__Your objective__: Return the records verbatim, starting at the line that contains "The image size is (1512, 811)." and ending after the line that contains "click(x=242, y=389)".
= = =
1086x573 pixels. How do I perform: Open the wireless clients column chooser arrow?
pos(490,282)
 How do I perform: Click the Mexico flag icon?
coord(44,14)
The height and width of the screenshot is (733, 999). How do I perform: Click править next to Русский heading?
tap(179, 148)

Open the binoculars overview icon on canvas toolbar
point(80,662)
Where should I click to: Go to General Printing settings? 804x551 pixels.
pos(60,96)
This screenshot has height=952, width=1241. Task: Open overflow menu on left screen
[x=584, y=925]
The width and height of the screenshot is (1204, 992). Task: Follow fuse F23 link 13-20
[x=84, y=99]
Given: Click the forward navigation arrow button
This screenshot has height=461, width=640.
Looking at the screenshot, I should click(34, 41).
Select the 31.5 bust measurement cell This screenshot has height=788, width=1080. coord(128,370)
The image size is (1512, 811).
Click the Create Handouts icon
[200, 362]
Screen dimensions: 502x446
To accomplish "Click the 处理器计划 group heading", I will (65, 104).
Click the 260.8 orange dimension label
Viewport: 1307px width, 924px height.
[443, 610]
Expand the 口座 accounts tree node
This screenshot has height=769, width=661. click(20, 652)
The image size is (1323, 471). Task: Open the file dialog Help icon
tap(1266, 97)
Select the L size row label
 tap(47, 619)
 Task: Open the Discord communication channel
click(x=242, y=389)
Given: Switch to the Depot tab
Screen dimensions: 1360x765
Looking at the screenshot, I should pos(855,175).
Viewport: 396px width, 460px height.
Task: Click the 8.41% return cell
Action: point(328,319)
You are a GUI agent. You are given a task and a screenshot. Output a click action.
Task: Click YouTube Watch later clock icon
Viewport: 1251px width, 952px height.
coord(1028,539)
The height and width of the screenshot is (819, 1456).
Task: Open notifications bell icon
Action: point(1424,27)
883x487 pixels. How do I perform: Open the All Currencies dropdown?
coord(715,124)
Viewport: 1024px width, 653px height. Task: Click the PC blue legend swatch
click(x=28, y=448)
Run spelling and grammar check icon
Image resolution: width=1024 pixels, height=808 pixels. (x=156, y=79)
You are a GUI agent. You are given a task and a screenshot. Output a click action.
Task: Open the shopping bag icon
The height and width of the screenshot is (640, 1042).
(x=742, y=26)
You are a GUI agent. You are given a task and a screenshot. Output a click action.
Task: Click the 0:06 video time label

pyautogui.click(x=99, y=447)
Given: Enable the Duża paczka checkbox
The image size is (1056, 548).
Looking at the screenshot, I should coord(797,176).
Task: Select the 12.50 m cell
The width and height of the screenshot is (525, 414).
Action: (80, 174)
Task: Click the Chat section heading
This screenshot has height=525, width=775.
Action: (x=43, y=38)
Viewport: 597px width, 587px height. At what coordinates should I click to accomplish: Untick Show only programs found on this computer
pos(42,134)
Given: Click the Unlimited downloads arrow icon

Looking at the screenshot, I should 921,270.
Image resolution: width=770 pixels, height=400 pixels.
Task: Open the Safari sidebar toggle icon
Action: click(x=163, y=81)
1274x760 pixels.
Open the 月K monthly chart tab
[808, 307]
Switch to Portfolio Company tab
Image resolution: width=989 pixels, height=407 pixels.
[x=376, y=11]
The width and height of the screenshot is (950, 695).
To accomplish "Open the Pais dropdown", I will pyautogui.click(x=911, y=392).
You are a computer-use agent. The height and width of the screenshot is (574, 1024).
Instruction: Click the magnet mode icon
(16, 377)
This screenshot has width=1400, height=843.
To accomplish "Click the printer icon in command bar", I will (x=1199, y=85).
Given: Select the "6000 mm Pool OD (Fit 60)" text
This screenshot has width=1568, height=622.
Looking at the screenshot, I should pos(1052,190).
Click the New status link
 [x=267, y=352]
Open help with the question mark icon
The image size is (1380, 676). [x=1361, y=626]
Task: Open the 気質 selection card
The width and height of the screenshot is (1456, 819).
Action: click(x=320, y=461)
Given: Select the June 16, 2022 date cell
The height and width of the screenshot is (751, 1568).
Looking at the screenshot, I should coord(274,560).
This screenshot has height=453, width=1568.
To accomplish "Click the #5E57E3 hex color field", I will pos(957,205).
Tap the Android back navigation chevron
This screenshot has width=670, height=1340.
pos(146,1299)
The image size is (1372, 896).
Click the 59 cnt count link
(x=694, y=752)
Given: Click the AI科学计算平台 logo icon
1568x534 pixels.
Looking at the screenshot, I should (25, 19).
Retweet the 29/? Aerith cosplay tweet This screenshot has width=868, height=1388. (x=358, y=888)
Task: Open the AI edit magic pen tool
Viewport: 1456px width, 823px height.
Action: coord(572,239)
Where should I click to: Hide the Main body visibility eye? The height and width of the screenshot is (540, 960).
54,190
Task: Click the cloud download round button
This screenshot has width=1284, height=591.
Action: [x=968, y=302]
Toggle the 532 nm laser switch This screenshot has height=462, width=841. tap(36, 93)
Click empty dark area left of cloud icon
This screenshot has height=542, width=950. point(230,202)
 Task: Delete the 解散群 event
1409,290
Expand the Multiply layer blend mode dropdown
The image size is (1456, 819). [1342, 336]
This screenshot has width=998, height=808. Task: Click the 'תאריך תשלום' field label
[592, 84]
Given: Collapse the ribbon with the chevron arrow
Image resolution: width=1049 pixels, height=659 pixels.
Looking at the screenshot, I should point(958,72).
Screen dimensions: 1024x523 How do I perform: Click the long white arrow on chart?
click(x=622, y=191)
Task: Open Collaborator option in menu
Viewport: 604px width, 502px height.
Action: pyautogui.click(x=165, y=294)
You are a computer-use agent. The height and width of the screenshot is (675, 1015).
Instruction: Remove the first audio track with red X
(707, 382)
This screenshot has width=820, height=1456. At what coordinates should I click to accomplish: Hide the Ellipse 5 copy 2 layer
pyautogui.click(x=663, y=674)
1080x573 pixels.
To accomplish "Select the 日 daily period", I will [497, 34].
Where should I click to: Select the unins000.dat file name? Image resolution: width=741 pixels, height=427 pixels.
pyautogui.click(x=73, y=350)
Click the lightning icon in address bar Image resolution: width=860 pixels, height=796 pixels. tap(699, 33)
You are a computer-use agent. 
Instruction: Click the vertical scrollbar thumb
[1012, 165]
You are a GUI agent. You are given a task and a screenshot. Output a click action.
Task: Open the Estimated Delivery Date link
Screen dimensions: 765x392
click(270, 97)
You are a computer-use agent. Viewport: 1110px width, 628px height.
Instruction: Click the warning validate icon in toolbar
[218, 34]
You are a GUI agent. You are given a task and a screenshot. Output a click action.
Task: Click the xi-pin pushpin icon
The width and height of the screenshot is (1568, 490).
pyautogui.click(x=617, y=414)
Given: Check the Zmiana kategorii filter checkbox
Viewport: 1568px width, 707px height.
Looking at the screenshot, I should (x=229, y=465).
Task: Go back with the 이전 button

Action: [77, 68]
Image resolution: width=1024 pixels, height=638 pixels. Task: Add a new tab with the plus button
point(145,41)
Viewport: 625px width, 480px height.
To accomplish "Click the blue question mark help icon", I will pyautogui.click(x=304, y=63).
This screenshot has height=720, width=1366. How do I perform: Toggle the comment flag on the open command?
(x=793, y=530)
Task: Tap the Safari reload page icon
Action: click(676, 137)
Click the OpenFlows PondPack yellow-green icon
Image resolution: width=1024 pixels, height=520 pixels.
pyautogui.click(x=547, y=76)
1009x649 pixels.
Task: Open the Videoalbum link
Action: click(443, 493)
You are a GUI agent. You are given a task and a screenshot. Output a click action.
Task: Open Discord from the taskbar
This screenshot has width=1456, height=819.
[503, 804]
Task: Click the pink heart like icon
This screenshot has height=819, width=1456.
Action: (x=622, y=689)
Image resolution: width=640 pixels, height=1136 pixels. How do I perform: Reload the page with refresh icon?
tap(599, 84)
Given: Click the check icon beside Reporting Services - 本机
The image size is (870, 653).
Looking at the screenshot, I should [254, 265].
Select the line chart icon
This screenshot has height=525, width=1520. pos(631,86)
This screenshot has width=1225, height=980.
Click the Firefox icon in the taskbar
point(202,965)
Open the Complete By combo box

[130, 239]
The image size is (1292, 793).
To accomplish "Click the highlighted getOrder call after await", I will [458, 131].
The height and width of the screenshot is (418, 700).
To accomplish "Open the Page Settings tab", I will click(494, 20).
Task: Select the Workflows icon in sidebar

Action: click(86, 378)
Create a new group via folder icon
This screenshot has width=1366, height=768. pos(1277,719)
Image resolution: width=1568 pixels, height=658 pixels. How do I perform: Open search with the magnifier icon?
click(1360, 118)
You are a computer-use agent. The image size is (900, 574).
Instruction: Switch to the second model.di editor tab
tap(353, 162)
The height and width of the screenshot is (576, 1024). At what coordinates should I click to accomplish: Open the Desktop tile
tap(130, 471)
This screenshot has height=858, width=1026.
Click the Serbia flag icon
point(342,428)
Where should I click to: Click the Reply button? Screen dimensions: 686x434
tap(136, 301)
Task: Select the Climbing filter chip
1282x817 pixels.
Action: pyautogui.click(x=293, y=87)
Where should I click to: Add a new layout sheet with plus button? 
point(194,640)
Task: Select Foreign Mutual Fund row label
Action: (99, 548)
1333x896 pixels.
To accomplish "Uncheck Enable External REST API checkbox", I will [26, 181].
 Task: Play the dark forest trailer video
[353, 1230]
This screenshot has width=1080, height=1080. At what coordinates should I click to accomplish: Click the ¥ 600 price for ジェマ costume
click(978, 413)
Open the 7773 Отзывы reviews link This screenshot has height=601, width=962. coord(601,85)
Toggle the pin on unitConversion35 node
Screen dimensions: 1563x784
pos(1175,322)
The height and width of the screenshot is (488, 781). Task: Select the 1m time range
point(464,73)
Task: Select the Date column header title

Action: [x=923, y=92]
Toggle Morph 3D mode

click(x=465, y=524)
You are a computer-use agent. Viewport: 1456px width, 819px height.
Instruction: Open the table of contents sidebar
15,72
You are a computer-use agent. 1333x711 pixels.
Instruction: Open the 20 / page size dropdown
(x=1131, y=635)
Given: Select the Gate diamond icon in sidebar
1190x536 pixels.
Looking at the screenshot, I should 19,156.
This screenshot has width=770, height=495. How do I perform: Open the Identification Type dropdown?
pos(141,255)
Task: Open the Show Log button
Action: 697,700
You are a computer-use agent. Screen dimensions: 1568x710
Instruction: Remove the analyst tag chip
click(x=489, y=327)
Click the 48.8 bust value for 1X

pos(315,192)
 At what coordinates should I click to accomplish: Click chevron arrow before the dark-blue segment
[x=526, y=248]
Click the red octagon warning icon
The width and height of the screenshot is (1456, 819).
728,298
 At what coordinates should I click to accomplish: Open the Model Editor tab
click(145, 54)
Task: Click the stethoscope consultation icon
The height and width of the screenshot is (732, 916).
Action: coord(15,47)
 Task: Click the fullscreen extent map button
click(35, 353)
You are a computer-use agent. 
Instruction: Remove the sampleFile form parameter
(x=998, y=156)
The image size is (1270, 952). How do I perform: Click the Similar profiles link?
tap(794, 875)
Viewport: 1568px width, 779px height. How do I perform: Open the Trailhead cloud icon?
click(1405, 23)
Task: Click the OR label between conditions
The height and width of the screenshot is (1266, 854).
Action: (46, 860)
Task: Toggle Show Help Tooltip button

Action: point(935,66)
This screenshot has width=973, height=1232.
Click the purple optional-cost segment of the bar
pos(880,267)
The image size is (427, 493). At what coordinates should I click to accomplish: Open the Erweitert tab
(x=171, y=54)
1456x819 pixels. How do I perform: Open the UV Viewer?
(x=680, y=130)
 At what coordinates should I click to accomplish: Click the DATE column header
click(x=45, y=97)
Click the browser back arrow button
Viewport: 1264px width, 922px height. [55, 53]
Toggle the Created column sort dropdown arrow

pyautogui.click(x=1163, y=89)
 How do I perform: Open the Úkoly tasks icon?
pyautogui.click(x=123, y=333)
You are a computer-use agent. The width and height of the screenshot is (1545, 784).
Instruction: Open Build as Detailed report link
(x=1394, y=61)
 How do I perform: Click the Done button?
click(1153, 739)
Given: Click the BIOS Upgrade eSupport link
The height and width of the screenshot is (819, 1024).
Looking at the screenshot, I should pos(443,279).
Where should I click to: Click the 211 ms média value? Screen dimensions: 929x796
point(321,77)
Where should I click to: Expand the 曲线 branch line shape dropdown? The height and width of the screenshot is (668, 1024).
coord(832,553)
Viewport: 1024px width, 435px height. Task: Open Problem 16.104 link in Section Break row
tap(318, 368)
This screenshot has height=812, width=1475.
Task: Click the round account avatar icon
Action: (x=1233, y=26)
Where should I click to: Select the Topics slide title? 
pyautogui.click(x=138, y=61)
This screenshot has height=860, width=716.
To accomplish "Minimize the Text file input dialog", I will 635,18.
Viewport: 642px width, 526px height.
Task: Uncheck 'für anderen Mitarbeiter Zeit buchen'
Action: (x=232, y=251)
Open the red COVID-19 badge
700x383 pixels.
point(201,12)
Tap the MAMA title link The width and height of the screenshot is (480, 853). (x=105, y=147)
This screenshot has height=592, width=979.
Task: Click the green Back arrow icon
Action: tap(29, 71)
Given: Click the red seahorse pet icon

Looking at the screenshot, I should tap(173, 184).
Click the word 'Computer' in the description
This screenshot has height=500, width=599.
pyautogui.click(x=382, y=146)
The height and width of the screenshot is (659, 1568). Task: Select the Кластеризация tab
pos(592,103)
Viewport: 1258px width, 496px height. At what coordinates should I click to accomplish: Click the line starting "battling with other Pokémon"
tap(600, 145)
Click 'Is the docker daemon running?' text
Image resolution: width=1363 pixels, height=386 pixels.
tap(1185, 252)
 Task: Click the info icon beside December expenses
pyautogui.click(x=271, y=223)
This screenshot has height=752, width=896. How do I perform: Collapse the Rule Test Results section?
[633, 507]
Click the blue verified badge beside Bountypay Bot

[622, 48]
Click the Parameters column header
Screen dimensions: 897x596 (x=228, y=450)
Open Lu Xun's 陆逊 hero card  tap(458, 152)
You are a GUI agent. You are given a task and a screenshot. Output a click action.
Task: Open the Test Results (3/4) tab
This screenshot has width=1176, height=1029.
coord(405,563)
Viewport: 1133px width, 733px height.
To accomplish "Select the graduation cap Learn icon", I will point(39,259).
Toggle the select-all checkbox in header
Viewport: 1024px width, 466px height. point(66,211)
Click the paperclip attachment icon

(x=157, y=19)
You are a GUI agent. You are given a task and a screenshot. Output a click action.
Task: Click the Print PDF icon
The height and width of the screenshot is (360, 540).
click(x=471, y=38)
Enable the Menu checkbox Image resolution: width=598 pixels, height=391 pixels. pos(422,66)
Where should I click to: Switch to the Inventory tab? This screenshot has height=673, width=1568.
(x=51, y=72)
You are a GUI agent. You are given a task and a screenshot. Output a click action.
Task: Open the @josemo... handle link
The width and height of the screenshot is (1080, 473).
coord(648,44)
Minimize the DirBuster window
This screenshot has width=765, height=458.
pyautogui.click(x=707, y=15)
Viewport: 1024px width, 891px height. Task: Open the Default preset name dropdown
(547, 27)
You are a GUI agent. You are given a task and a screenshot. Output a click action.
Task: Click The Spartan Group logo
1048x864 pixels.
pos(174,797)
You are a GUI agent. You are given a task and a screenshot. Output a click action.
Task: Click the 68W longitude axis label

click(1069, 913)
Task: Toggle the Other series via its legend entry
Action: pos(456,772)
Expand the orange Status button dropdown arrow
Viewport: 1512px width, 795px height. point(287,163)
= = =
__Solution to the exercise__:
The image size is (1512, 811).
Click the Create Handouts icon
[200, 362]
Screen dimensions: 502x446
To accomplish "Click the 处理器计划 group heading", I will (65, 104).
Click the 260.8 orange dimension label
Viewport: 1307px width, 924px height.
[443, 610]
Expand the 口座 accounts tree node
This screenshot has height=769, width=661. click(20, 652)
The image size is (1323, 471). Task: Open the file dialog Help icon
tap(1266, 97)
Select the L size row label
 tap(47, 619)
 Task: Open the Discord communication channel
click(x=242, y=389)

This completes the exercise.